Findings under the Personal Information Protection and Electronic Documents Act (PIPEDA)

PIPEDA Case Summary #2003-222

Bank exceeds time limits in responding to an access request

[Principle 4.9; sections 8(3) and 8(5)]

Complaint

An individual alleged that a bank, which had rejected his application for a credit card, did not reply to his request for access to his personal information.

Summary of Investigation

After his application for a credit card had been refused, the complainant wrote to the bank requesting access to his personal information regarding the application, as well as the reasons for the bank's decision to refuse him credit. Approximately eight weeks later, and at the Office's request, the bank responded to the complainant and sent him a copy of his application and his letter requesting access. The bank explained that it did not have any information about his credit record with any credit bureau. In fact, the bank did have the credit bureau's response to it but it indicated that it did not have any credit information about the complainant. Again, at the Office's request, the bank sent a copy of this document to the complainant. The bank indicated that it did not send it originally as it did not consider the document to contain any personal information about the complainant.

The bank's explanation for its initial lack of response was that the complainant's request for access was not clear, and did not specify that he was making the request pursuant to the Personal Information Protection and Electronic Documents Act (the Act). When customers request information after their credit card application has been refused, the bank's standard practice is to telephone the customer to offer an explanation regarding the rejection. In this case, the bank was unaware that the complainant was dissatisfied until it received notice of the complaint to the Commissioner.

Commissioner's Findings

Issued September 16, 2003

Jurisdiction: As of January 1, 2001, the Act applies to any federal work, undertaking, or business. The Commissioner had jurisdiction in this case because a bank is a federal work, undertaking or business as defined in the Act.

Application: Principle 4.9 states that, upon request, an individual shall be informed of the existence, use, and disclosure of his or her personal information and shall be given access to that information.
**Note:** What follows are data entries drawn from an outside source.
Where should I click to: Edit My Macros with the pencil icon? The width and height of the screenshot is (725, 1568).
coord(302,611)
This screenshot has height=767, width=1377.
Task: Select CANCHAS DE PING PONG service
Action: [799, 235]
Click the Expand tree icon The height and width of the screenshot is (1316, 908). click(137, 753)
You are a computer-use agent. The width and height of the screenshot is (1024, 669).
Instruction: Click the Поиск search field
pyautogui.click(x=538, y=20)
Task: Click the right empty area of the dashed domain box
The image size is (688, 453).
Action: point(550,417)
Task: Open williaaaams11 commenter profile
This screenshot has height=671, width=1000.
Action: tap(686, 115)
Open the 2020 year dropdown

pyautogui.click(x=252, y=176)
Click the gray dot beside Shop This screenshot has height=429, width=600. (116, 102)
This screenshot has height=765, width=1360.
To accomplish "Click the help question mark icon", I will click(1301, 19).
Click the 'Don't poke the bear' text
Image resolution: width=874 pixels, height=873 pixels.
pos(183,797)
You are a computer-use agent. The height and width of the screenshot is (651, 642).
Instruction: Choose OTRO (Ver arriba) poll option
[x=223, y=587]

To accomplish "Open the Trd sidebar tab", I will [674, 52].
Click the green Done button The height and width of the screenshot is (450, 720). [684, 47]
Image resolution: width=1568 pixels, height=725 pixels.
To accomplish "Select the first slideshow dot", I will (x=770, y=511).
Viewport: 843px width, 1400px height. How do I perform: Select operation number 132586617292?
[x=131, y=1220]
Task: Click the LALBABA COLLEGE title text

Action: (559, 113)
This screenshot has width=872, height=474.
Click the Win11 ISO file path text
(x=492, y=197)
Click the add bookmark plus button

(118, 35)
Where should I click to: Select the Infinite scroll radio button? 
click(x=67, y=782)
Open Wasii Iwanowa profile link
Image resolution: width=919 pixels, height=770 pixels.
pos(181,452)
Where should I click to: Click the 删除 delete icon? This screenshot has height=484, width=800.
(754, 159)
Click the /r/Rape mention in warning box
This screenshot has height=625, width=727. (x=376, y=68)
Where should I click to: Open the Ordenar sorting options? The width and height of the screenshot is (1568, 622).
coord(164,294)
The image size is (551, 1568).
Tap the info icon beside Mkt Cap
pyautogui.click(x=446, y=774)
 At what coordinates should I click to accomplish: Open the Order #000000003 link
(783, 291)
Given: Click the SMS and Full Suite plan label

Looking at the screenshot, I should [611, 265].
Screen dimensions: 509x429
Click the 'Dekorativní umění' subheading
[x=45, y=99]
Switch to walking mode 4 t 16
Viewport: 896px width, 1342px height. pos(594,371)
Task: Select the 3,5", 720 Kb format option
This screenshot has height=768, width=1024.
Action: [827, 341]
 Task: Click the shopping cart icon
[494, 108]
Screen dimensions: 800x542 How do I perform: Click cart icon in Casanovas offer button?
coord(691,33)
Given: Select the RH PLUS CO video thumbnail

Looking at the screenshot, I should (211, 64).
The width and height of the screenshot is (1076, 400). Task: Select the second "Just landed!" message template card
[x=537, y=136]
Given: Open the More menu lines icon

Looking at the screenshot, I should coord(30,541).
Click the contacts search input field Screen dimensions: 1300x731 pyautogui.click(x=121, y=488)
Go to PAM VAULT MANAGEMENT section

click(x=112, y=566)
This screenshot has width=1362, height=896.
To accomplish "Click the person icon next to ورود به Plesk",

An individual shall be able to challenge the accuracy and completeness of the information and have it amended as appropriate. Section 8(3) stipulates that an organization shall respond to a request with due diligence and in any case not later than thirty days after receipt of the request. Section 8(5) states that if the organization fails to respond within the time limit, the organization is deemed to have refused the request.

In response to the bank's argument that the complainant had not made his request pursuant to the Act, the Commissioner noted that the Act did not impose such an obligation on an individual. He also remarked that the bank's own procedures for handling access requests made no mention of such an obligation.

As for response time, the bank had failed to provide the complainant with his requested personal information within the 30-day time limit set out in section 8(3) of the Act. The Commissioner found, therefore, that the bank had not met its obligation under section 8(3) and was thus deemed under section 8(5) to have refused the request. The Commissioner further noted that it was only after his Office's intervention that all of the requested information was provided to the complainant. He thus found that by refusing to grant the complainant access to his personal information, the bank contravened Principle 4.9 of the Act. The Commissioner was, however, pleased that the bank eventually provided all of the requested information.

The Commissioner concluded that the complaint was well-founded and resolved.